Hulu has expanded its Watch Party feature — letting you watch TV shows and movies in groups of up to eight people — to all of its subscribers.
The Disney-controlled streamer first launched Watch Party in May, initially available only to subs on the $11.99/month no-ads plan. Now, Hulu has opened it up to customers on the $5.99/month entry-level package with ads as well.
According to Hulu, over the Thanksgiving holiday weekend, customers hosted a record number of watch parties as many subscribers co-streamed original rom-com film “Happiest Season” — which the company says broke viewing records. Hulu original series “Pen15” and episodes of “The Bachelorette” also have been popular titles for Watch Party during the initial testing period.
For streaming platforms, watch parties have been a quarantine-driven hit, with Disney Plus, Amazon Prime Video and Yahoo Sports among those that have recently introduced such watch-together features.

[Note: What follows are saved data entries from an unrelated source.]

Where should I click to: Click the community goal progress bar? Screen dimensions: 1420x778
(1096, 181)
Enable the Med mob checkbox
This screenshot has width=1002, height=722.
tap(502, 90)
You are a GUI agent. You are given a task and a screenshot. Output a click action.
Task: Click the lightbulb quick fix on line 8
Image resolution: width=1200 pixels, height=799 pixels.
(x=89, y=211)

In addition, Scener, a startup that launched two years ago, now offers co-watching for 10 services, and web-based service Teleparty (formerly Netflix Party) currently supports watch parties on Netflix, Hulu, Disney Plus and HBO Max.

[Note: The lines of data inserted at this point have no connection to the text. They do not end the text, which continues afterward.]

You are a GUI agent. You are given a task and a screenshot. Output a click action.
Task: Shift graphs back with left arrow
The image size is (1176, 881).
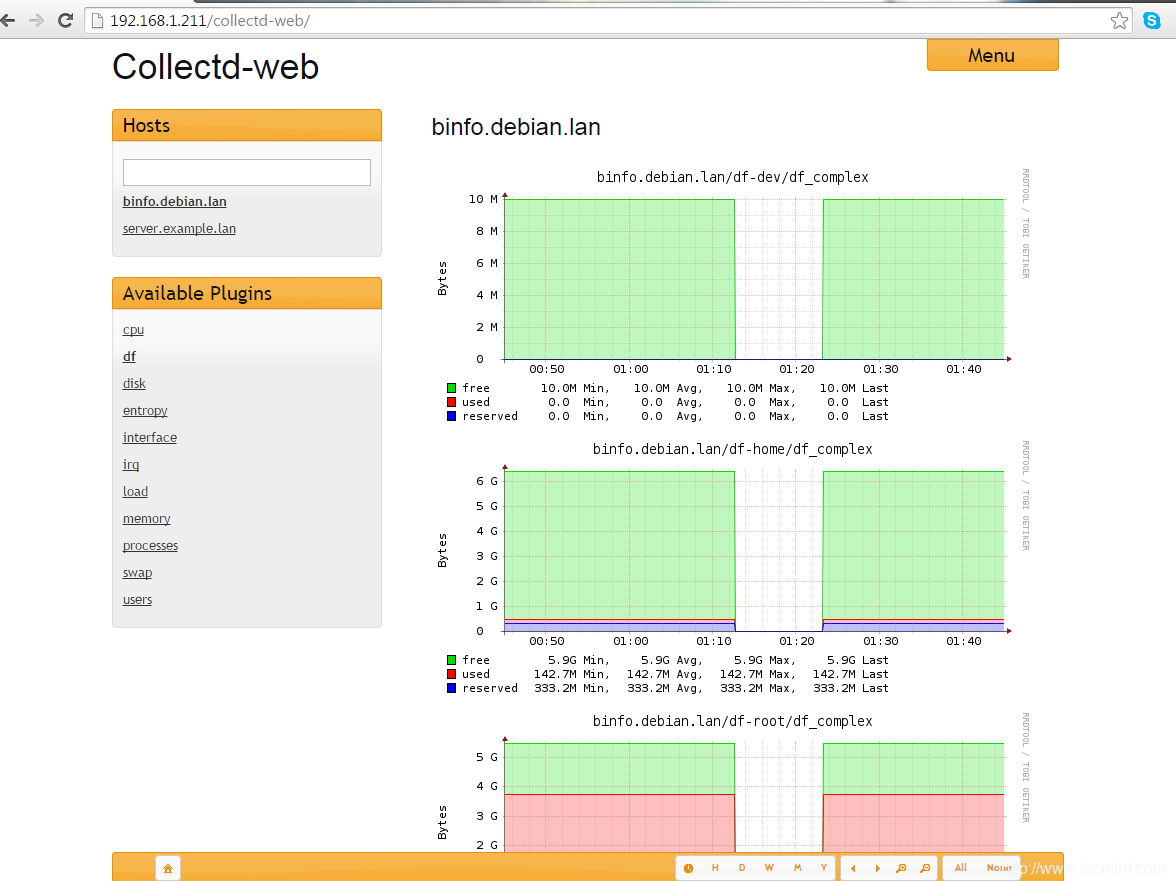pos(853,868)
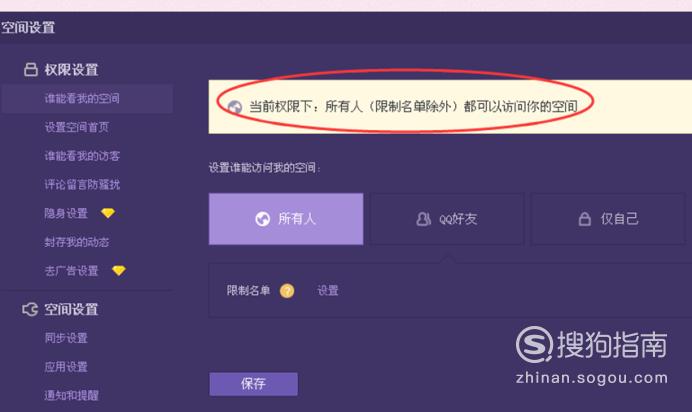The width and height of the screenshot is (692, 412).
Task: Select 所有人 access option
Action: (286, 219)

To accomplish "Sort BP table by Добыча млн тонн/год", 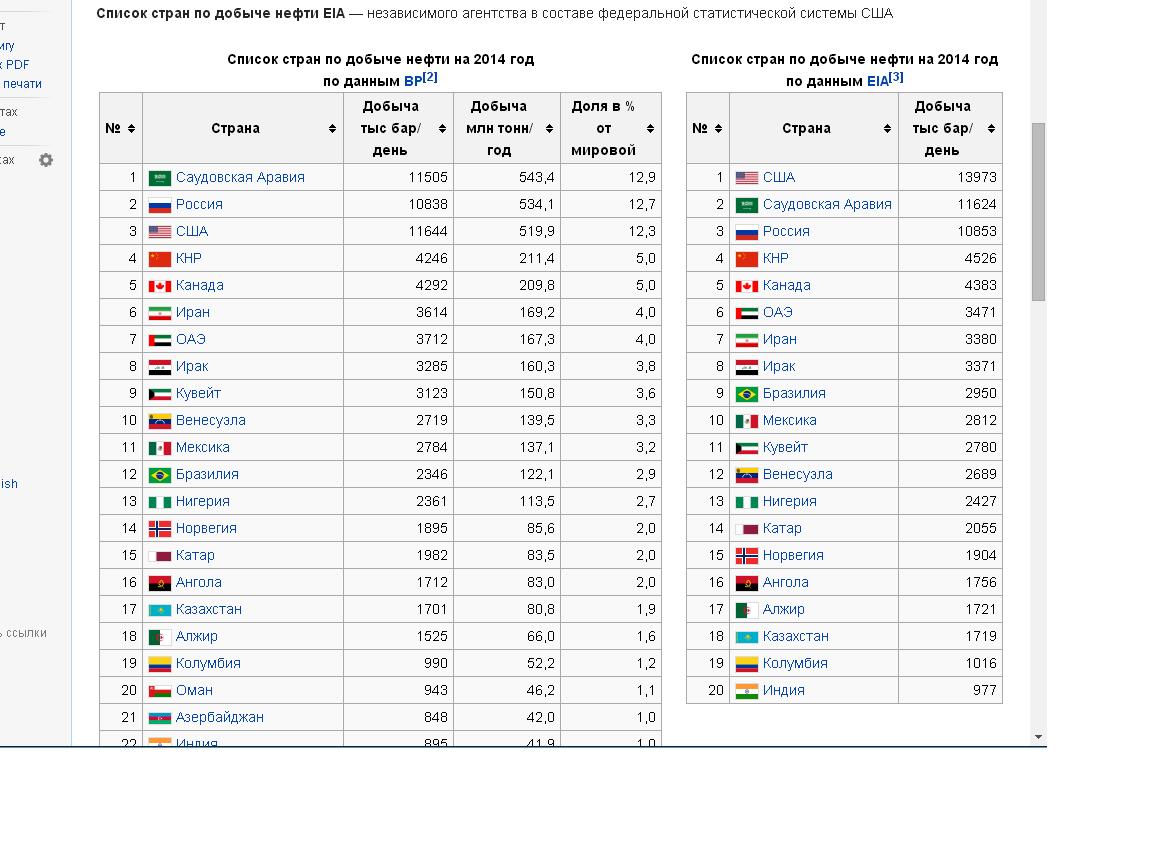I will point(549,129).
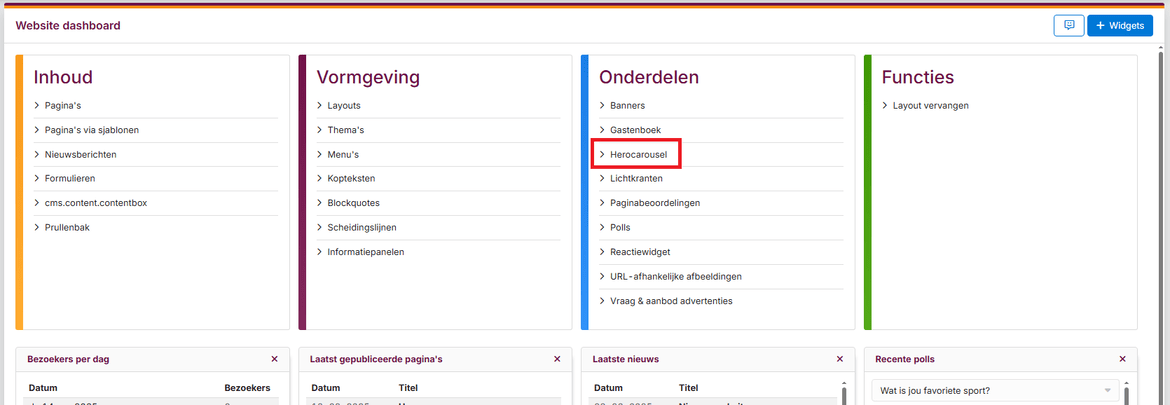The height and width of the screenshot is (405, 1170).
Task: Open Vraag & aanbod advertenties
Action: [x=671, y=301]
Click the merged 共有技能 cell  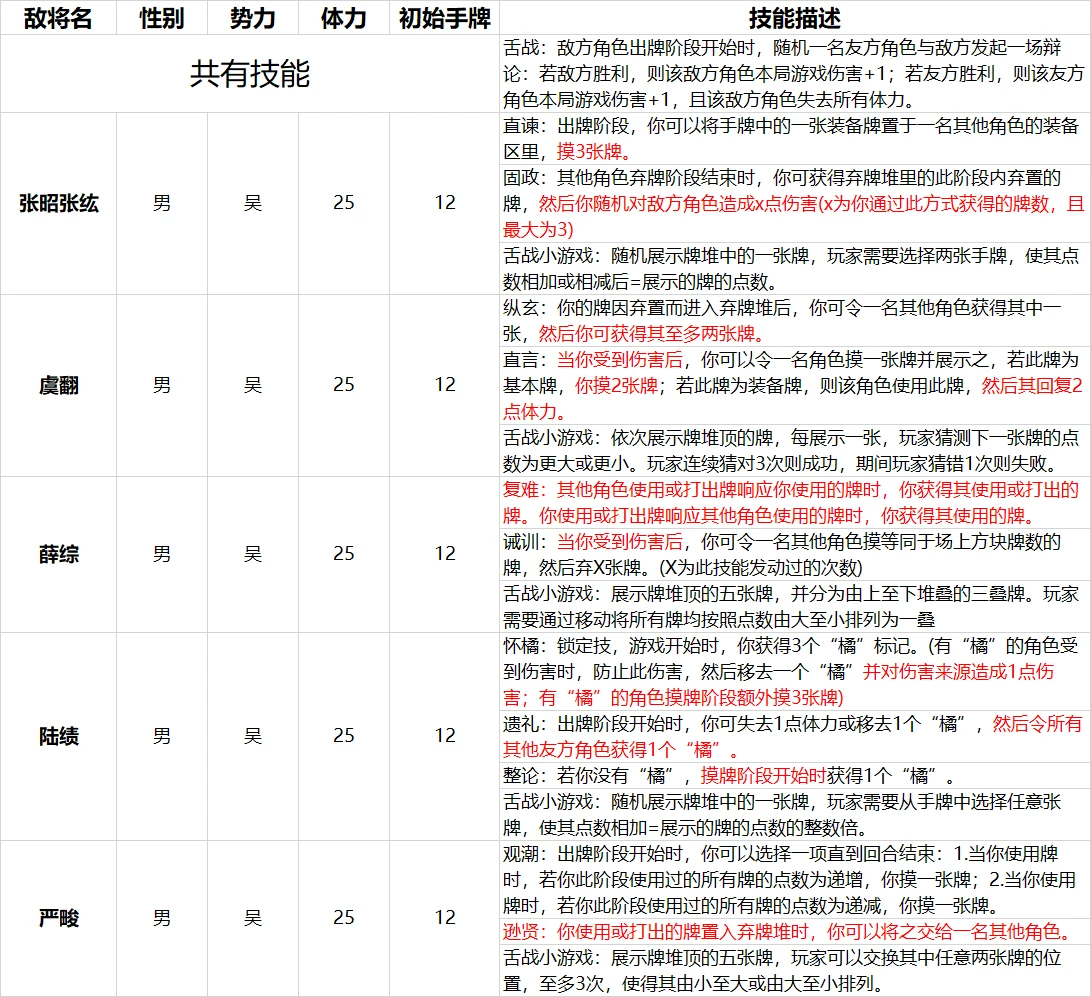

The strategy behind the watch party features isn’t a mystery: Hulu and others promoting the concept hope that it can lead to incremental subscriber growth, given that everyone participating must have a valid account.
To use Hulu’s Watch Party, users select the “Watch Party” icon on each title’s Details page and then share a link with up to seven other Hulu subscribers to join. (Viewers must be 18 or older to access the feature.) While watching, group members can react in real-time through the chat function and control their own playback. The feature for now is available only on the web-browser version of Hulu.
Hulu had 36.6 million subscribers (up 28% year over year) as of Oct. 3, the end of Disney’s fiscal fourth quarter. Of those, 32.5 million (89%) were on SVOD-only plans with the remainder taking SVOD with live TV.
Hulu’s on-demand streaming library includes full seasons of hit shows like “Family Guy,” “Law & Order: SVU,” “This Is Us” and “The Golden Girls,” films like “Trolls World Tour” and originals including “Pen15,” “Little Fires Everywhere,” “Ramy,” “Animaniacs” and “The Handmaid’s Tale.”